-- Records to use follows --

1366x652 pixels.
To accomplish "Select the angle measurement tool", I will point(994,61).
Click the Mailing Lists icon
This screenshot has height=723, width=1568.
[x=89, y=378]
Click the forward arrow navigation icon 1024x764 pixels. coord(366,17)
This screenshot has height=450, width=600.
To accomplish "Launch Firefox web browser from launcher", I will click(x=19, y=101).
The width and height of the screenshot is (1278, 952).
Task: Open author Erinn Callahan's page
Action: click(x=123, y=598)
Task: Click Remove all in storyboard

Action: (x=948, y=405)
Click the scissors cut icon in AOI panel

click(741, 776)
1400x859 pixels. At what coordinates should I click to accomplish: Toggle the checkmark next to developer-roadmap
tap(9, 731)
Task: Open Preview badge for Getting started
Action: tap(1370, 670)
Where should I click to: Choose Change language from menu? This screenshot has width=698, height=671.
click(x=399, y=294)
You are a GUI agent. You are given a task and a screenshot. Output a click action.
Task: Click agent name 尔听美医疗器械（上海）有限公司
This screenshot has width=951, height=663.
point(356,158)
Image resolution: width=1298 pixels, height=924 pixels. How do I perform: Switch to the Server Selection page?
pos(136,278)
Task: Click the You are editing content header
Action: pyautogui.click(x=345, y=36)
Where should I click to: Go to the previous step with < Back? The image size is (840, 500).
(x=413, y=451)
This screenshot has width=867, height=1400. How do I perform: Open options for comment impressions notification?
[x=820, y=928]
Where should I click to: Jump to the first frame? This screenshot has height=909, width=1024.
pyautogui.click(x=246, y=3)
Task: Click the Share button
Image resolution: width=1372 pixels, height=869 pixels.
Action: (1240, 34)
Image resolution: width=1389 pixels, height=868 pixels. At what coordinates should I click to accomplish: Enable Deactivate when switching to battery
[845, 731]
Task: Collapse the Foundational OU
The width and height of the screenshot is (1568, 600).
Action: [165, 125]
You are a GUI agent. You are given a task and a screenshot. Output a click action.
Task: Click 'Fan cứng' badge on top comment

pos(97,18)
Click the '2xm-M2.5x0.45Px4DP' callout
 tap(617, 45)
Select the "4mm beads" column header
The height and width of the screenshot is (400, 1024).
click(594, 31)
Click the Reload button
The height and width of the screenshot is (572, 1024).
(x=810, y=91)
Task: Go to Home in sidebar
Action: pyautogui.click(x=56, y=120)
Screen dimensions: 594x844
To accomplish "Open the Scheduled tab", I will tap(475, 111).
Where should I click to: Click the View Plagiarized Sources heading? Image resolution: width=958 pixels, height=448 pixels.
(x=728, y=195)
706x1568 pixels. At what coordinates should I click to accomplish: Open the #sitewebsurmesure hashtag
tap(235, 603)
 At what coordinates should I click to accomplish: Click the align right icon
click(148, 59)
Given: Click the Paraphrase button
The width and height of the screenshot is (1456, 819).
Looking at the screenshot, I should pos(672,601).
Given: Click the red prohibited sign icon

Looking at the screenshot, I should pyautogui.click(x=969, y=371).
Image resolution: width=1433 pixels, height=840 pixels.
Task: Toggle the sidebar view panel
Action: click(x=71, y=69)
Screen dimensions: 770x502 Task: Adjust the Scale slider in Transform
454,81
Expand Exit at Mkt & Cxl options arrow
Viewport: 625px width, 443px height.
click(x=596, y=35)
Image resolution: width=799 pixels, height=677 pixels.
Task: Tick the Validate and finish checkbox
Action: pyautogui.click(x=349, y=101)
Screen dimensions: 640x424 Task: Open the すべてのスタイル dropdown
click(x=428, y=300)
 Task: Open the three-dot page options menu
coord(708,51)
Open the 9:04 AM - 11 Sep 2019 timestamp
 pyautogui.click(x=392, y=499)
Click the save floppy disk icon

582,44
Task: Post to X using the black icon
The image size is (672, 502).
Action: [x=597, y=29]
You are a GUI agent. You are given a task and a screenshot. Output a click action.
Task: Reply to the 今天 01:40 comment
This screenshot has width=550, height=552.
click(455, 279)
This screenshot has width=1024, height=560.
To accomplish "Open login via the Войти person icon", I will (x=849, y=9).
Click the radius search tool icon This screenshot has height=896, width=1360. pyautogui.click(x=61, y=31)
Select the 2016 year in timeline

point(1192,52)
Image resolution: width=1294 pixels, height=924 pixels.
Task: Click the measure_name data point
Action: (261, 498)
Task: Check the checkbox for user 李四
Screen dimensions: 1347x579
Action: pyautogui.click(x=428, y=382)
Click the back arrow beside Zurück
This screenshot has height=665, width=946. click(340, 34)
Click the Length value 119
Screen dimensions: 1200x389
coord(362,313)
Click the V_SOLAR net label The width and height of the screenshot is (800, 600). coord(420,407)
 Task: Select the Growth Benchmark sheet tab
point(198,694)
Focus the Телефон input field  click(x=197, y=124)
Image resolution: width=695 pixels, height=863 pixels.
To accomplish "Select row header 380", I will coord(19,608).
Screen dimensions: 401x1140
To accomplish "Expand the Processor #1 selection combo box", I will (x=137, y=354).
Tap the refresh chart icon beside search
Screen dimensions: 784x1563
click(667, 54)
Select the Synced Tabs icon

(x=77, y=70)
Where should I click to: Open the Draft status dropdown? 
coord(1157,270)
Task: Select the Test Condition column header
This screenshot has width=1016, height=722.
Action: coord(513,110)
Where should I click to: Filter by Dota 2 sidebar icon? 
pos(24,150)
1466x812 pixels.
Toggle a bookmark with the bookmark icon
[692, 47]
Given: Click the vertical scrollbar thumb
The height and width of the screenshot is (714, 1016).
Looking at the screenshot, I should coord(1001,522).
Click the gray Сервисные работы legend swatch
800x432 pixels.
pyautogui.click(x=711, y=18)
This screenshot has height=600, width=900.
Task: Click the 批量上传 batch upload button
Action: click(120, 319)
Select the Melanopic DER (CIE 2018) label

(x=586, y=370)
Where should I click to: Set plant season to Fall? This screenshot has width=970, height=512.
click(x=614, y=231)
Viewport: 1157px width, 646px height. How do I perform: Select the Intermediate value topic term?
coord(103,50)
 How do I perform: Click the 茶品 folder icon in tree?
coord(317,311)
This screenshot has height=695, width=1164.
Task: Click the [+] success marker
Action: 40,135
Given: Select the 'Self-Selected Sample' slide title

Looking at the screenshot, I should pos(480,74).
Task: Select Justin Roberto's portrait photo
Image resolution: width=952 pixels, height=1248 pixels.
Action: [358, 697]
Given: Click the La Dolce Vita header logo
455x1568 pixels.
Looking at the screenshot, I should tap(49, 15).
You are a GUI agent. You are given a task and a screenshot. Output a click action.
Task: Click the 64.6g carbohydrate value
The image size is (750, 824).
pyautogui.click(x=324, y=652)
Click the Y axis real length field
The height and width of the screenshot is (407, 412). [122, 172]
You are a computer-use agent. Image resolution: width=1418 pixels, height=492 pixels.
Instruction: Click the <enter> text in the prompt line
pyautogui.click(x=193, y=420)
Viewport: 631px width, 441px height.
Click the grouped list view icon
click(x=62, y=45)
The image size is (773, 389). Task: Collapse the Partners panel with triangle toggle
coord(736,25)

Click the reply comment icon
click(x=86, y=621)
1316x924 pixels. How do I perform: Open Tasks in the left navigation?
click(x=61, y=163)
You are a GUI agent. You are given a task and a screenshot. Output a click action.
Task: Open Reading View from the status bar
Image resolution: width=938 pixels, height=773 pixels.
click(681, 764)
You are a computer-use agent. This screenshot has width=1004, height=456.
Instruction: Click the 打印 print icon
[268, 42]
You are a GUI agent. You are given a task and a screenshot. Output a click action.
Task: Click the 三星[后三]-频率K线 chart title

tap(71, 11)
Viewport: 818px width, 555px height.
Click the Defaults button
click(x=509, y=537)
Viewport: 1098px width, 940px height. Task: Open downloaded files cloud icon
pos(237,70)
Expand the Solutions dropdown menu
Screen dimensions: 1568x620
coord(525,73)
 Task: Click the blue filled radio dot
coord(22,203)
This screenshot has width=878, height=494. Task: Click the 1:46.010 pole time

-- Records to use concluded --

• Directions for this task
Go through the records from the first line and copy each one exactly, ending after the line that contains "This screenshot has height=450, width=600.". Give nothing else.

• Your solution
1366x652 pixels.
To accomplish "Select the angle measurement tool", I will point(994,61).
Click the Mailing Lists icon
This screenshot has height=723, width=1568.
[x=89, y=378]
Click the forward arrow navigation icon 1024x764 pixels. coord(366,17)
This screenshot has height=450, width=600.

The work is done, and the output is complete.